We went on happily the rest of the weekend, with me smiling and talking to family members on this mostly unfamiliar side of my daddy’s side of the family, but that moment stayed with me. It still does. As I have gotten older and a bit more objective about who my father is, I have often wanted to talk to him about his proclivity for working longer, harder, more often than the average father of two. He was, while physically always around, largely absent thanks in no small part to his abnormal work hours that had him awake and working while the world was asleep. This has gone on for as many years as I remember. My daddy is probably the most hardworking man I know. I admire him.
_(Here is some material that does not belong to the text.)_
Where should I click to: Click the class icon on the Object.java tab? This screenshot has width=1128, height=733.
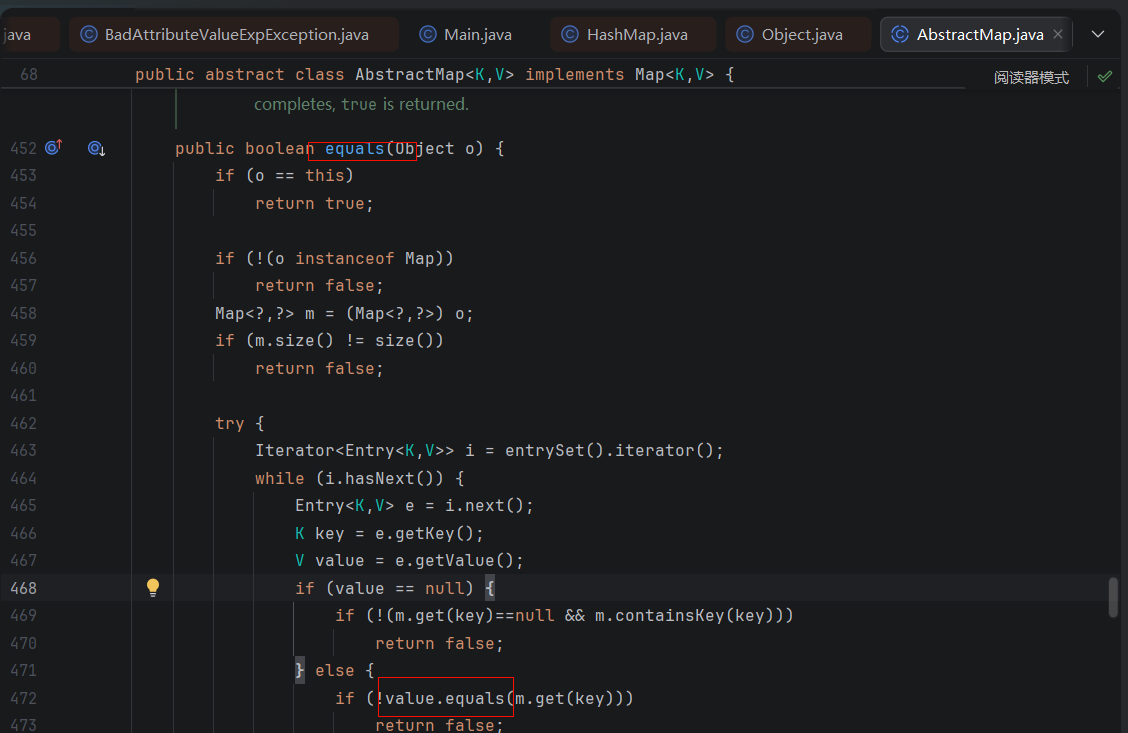click(x=745, y=35)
But then there’s the fact that I could not name for you the single name of a single friend he has. Not one person he calls to talk about the game or has a beer with periodically to catch up. I can recall him taking only a handful of vacations in the entire almost three decades I have been alive. And only a fraction of those consisted of him actually, you know, vacationing somewhere. While my daddy loves me to the ends of the earth and back, around and back and forth once more, there is a distance there, an unfamiliarity. I see it with he and my little brother as well, an awesome if awkward kid left largely to his own devices in a house of hard workers that was usually half empty or wrapped in quiet even during daylight hours. I could not tell you the last time my daddy saw his extended, out of town family.
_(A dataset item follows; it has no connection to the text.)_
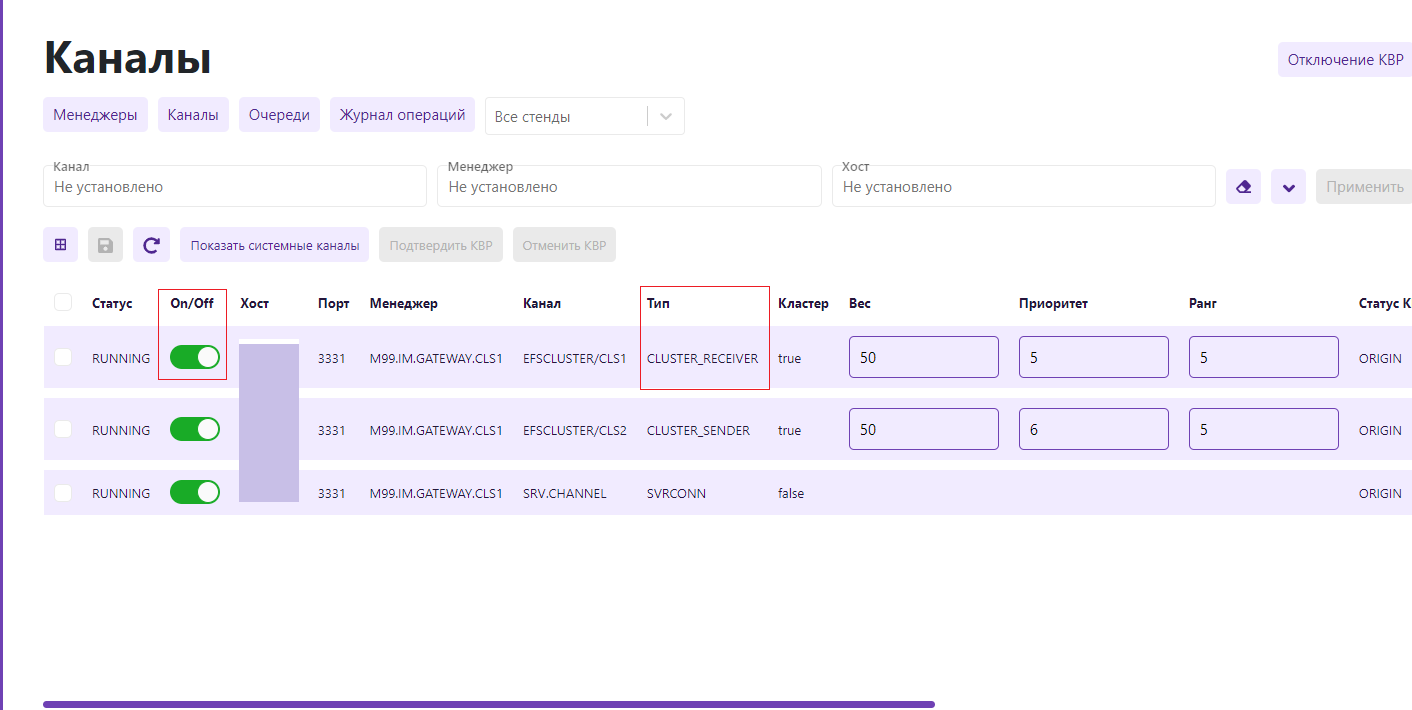
Task: Open the Все стенды dropdown
Action: 584,116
On the other hand, I could recount for you all the holidays he’s missed. I could tell you every game or science fair or theater performance he wasn’t able to attend due to work. I could tell you how many birthdays have passed without so much as even a card. Or how many meals or rare outings were cut short because he had to rest up to head to work long after we had all laid our heads on our pillows. He hardly sees his siblings with the exception of some holidays and funerals. He has no deep personal relationships with his own aunts or nieces or nephews. There are children my cousins have had he has never even laid eyes on. I am not sure what to make of his marriage.
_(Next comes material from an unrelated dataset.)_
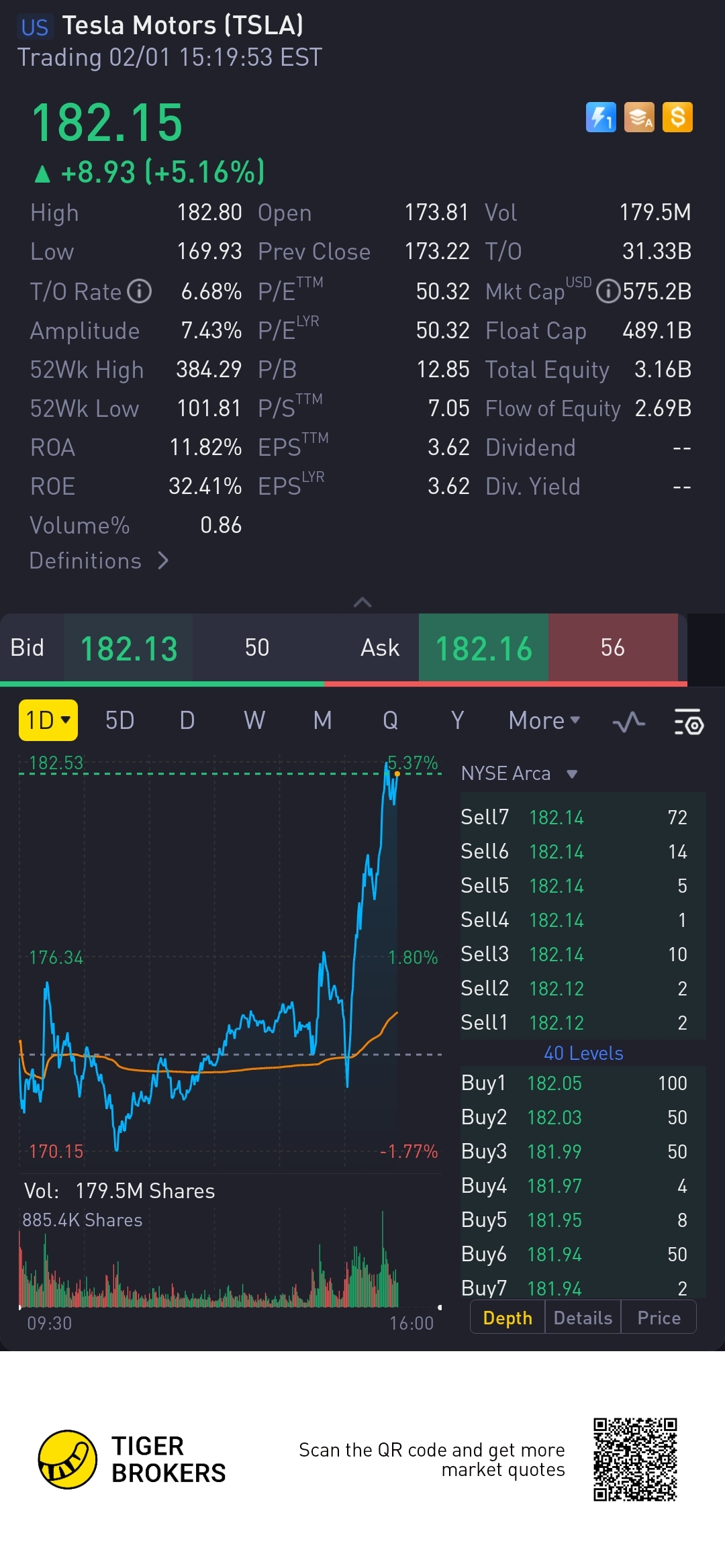Select the Depth tab
Screen dimensions: 725x1568
pos(508,1318)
I’ve always wanted to ask him if it was worth it.
The irony of it all is I see this in myself. I work too much. And when I’m not working, I am so damn exhausted all I want to do is sleep. I have worked two jobs fairly consistently since I was 16 years old. Even as a child when I wasn’t working, I was studying or taking some sort of class or performing or volunteering or otherwise exercising my need to overachieve. In college I took double the class load of everyone else, managing work on campus and work off campus and clubs and activities and still trying to maintain a social life. Now, even as an adult, I work strange hours and miss some events I can’t manage to juggle with my schedule. On the rare occasions I don’t have anywhere to report to, I am running myself ragged trying to catch up on all the things I have otherwise neglected; my errands, my house, my  friendships, my dating life, my family, myself. Or I am just so positively, entirely exhausted I can’t manage to take on a single thing more than all I am currently carrying. At any given time, something is always suffering.
Don’t get me wrong, I am grateful. My tireless hard work has afforded me some things that a lot of people don’t get. I have travelled. With the exception of my god-forsaken student loans, by the end of this year I will be completely debt free. And I’m one of few people I know who is able to somewhat reasonably handle my student loan payments. I have reaped the rewards of my hard work.
But it is not all rewards. The wisdom says that I would know better. That I would view my daddy’s life as a cautionary tale and work to better balance my inherent need to work longer, harder, more than my counterparts with some attention paid to the things that are important to me. But here’s the truth; there are few if any family members I am close to (though for many reasons other than work). I have friends and adopted family that I adore but rarely get to see. (Though that is more about geography and less about work.) I am awful and returning phone calls or picking up the phone. And I am regularly so distracted when one of my friends does catch me for a conversation that is longer than 140 characters that I forget things and confuse details and more time is spent catching me up on what I already know than actually catching up. I am lucky they all love me anyway. I am more compelled to work out of duty than passion. And that seems a strange place to be in at my age.
I recognize clearly, with eyes wide open, that if I continue on the track that I am headed, I stand to lose so many things I am unprepared to sacrifice.
But I am not entirely sure how to stop being my daddy’s daughter.